Sem licença e sem autorização do órgão competente responsável que é o INCRA (Instituto Nacional de Colonização e Reforma Agrária), a empresa chegou e começou a retirar o material como se fosse dona da área, deixando os arredores da casa sede uma terra arrasada, interrompendo a finalidade da área que era utilizada para produzir alimento e sempre foi utilizada para projetos da Horta Comunitária.
Ao causar revolta por assentados que procuraram saber para onde estava indo o material, foram informados que estavam sendo levados para os reparos da estrada municipal do Povoado Segredo.

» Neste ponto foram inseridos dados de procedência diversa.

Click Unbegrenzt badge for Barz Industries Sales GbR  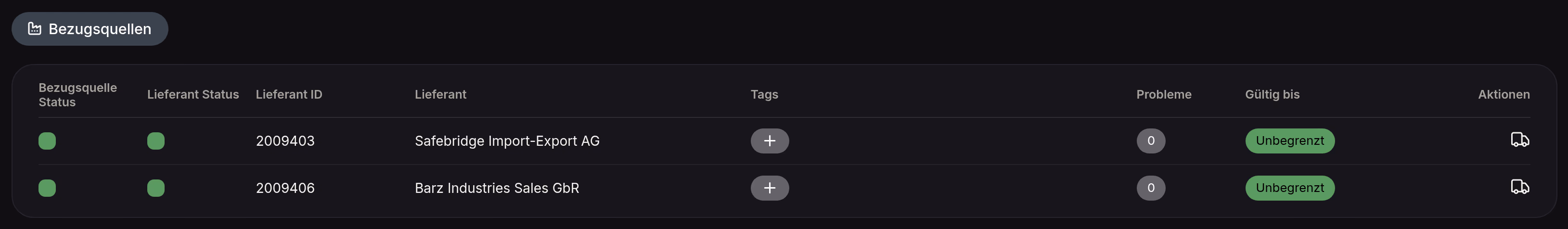(1289, 188)
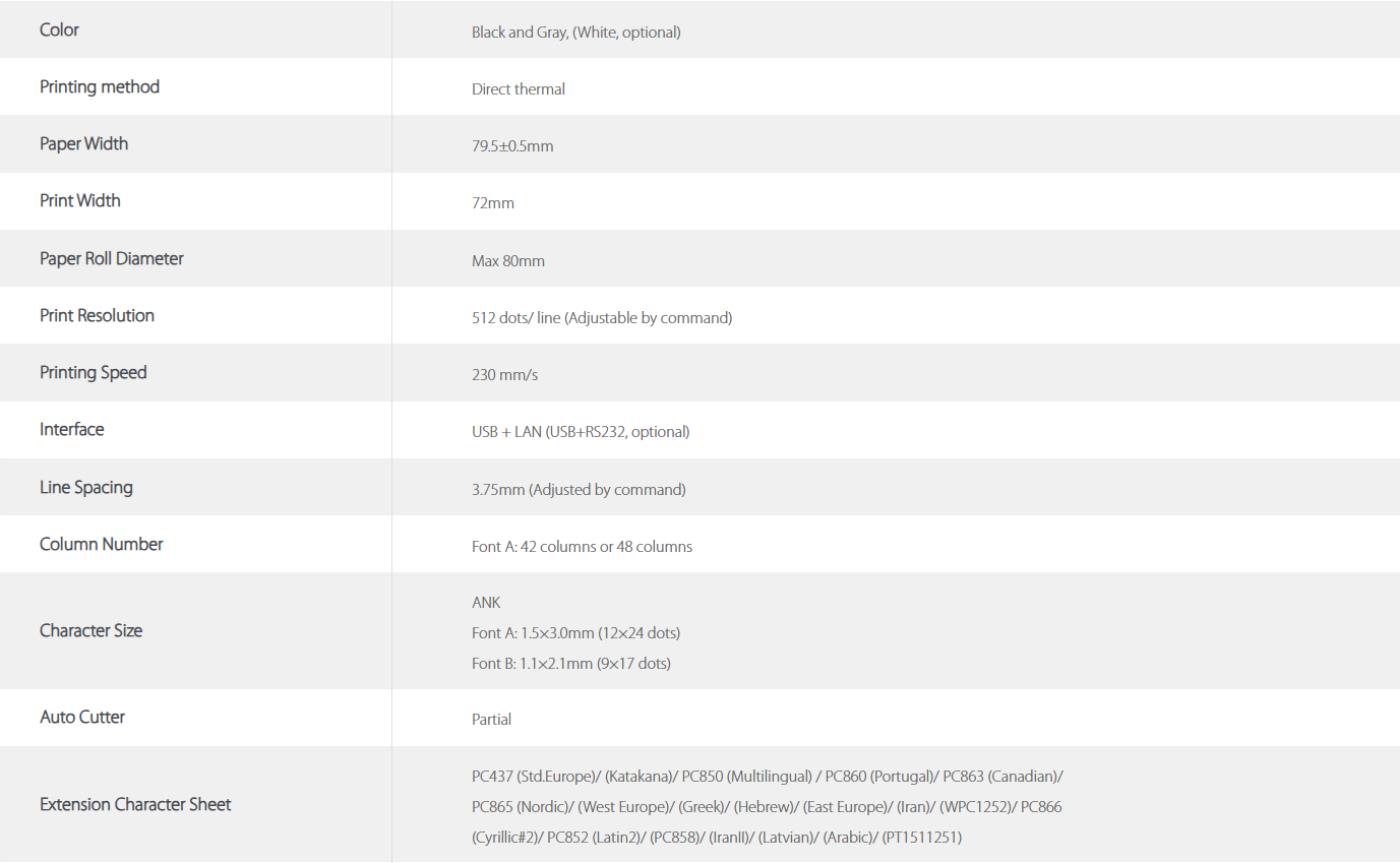This screenshot has width=1400, height=863.
Task: Select the '230 mm/s' speed value
Action: point(505,375)
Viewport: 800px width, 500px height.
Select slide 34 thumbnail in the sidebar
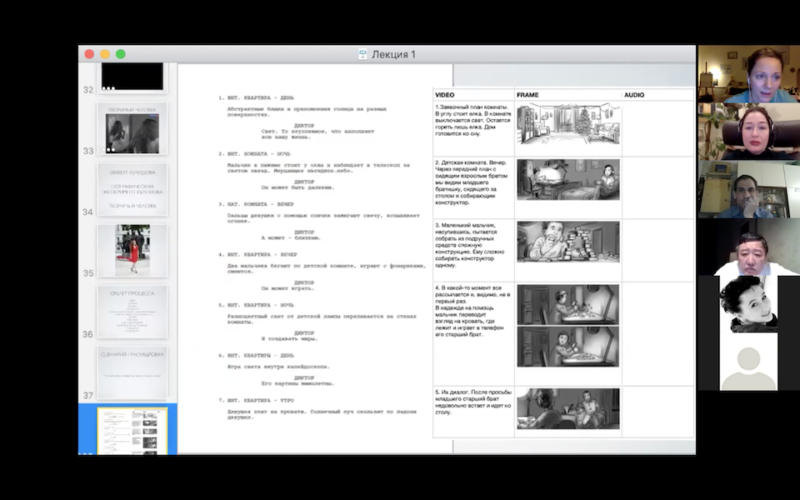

A atitude foi irresponsável e criminosa, pois a empresa não tem licença para retirar o cascalho. A gestão da prefeita Ana Helena, que diz levar progresso e desenvolvimento para as áreas rurais, está se aproveitando para não comprar cascalho com o recurso que recebe para a execução das obras e sai retirando material de uma área federal, a qual ela não está autorizada a se apropriar.
Resta saber se a gestão vai recuperar a área e fazer medidas que impeçam os deslizamentos das encostas que podem comprometer a estrutura da casa sede do assentamento, que inclusive é uma casa histórica que representa um valor cultural para os assentados e assentadas.